L'autre partie de la question concernait les auditions. Vous dites : c'est de l'emprise mentale. Voyez-vous, je pratique la religion de Scientologie depuis vingt ans, je suis moi-même un responsable, vous l'avez dit : je suis porte parole. Je pratique l'audition depuis vingt ans - à la fois comme auditionné et comme auditeur, comme nous tous. Vous avez des milliers de Scientologues en France qui peuvent venir vous parler des bienfaits de l'audition. Vous en avez quelques uns qui se plaignent. J'entends bien : on ne peut pas, dans chaque groupe de personne, contenter tout le monde. Qu'est-ce que vous voulez que je vous dise ? C'est la pratique des Scientologues. Prenez la confession. C'est une pratique qui pourrait être proche de certaines auditions dont vous parlez. Pourrait-on dire que c'est de l'emprise mentale ?

Mme Hélène Lipietz . - Oui !

M. Éric Roux. - Peut-être que vous, vous pensez que c'est de l'emprise mentale, mais c'est le choix de la personne qui va faire sa confession, le choix de la personne qui est catholique. Si elle estime que ça lui fait du bien, je ne pense pas que l'on peut s'ingérer là-dedans.

Beaucoup de Scientologues pourraient vous dire à quel point les auditions leur font du bien. Mais à la limite, en quoi ça vous intéresserait ? C'est leur vie privée, c'est leur manière de faire, comme c'est la mienne...

Mme Muguette Dini . - Sauf si cette pratique a des effets sur la santé mentale.

M. Eric Roux . - Ça n'a pas d'impact sur la santé mentale dans le sens où, quand vous parlez de santé mentale, vous parlez de gens qui ont des problèmes de santé mentale. Après, on peut jouer sur le terme. A priori, vous êtes une dame avec une santé mentale correcte, normale. Vous voyez ce que je veux dire. Donc on n'est pas dans le domaine médical. Mais on pourrait se dire, vous comme moi, qu'on pourrait avoir une santé mentale encore meilleure. Qu'est-ce que la santé mentale ? Moi, j'estime que la Scientologie spirituellement, mentalement, m'apporte beaucoup mais je ne pense pas qu'on soit dans le domaine de la santé mentale. Vous comprenez ? L'audition n'a rien à faire dans cette enceinte, c'est une pratique spirituelle de la Scientologie, comme la confession, la prière, la méditation, etc., pour d'autres religions.
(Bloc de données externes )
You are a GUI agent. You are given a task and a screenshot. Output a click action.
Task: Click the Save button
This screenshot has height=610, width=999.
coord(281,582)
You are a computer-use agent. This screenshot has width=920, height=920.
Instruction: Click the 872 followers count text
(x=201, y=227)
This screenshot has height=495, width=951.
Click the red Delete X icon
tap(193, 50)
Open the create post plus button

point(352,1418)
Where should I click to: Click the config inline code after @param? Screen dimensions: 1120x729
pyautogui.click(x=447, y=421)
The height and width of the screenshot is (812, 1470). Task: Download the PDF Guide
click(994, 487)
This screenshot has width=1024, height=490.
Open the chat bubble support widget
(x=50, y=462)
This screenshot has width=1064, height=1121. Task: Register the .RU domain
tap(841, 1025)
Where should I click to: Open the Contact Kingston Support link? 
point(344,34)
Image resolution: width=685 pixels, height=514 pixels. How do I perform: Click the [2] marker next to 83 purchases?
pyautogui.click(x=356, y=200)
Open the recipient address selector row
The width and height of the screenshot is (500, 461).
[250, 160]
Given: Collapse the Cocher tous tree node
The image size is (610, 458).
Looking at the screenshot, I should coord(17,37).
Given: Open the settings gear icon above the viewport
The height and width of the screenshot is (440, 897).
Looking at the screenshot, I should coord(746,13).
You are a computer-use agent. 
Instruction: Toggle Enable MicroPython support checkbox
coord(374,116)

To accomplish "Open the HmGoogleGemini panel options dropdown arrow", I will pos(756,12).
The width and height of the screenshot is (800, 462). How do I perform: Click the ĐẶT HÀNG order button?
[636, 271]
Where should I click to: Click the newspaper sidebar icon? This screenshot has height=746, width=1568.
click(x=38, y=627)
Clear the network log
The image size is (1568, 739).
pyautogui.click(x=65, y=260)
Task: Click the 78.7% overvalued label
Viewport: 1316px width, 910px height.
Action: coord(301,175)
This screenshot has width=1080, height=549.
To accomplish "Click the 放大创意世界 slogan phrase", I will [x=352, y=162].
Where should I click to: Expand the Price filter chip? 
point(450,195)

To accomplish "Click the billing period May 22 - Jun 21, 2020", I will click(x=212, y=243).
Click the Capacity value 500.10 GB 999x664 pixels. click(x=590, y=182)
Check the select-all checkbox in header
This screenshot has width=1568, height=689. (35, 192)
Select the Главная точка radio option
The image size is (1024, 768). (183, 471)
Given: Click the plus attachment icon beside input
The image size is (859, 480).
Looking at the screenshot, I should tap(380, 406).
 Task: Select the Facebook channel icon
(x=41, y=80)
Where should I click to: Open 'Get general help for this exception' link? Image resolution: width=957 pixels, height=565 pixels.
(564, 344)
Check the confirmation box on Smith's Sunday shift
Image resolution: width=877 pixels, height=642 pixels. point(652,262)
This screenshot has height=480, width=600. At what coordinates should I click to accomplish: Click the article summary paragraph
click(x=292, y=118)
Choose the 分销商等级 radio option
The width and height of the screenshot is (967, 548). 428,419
Mme Catherine Génisson . - L'audition est-elle gratuite ?

M. Eric Roux . - Non, elle n'est pas gratuite. J'ai fait une longue étude sur le financement des religions. D'abord, je ne pense pas que l'aspect financier entre dans le cadre de cette commission. Vous vous rendrez compte que toutes les religions ont des systèmes de financement et qui sont payants. Vous allez vous former comme ministre du culte dans un institut biblique : c'est beaucoup plus cher. Vous allez faire des stages de méditation bouddhistes, hindouistes, etc... c'est payant. Dans la religion catholique, lorsqu'un prêtre va suivre sa formation, c'est payant, par les fidèles, mais ça revient à 21 000 € l'année, et ça dure sept ans ! On trouve ça cher, on ne trouve pas ça cher, c'est un choix, mais c'est un système de financement. Celui de l'Eglise est parfaitement transparent, avec des prix qui correspondent à quelque chose qui est connu, et ça ne sort pas, finalement, quoi qu'on en dise, du cadre normal de la religion dans notre pays ou dans d'autres pays.

M. Stéphane Mazars . - Pouvez-vous nous dire quelques mots de l'électromètre ? A quoi sert-il ?

M. Eric Roux . - Là encore, je suis absolument désolé, vous allez dire que je fais tout le temps la même chose, mais ce sont des éléments qui ont été traités dans le procès pénal actuellement en cours.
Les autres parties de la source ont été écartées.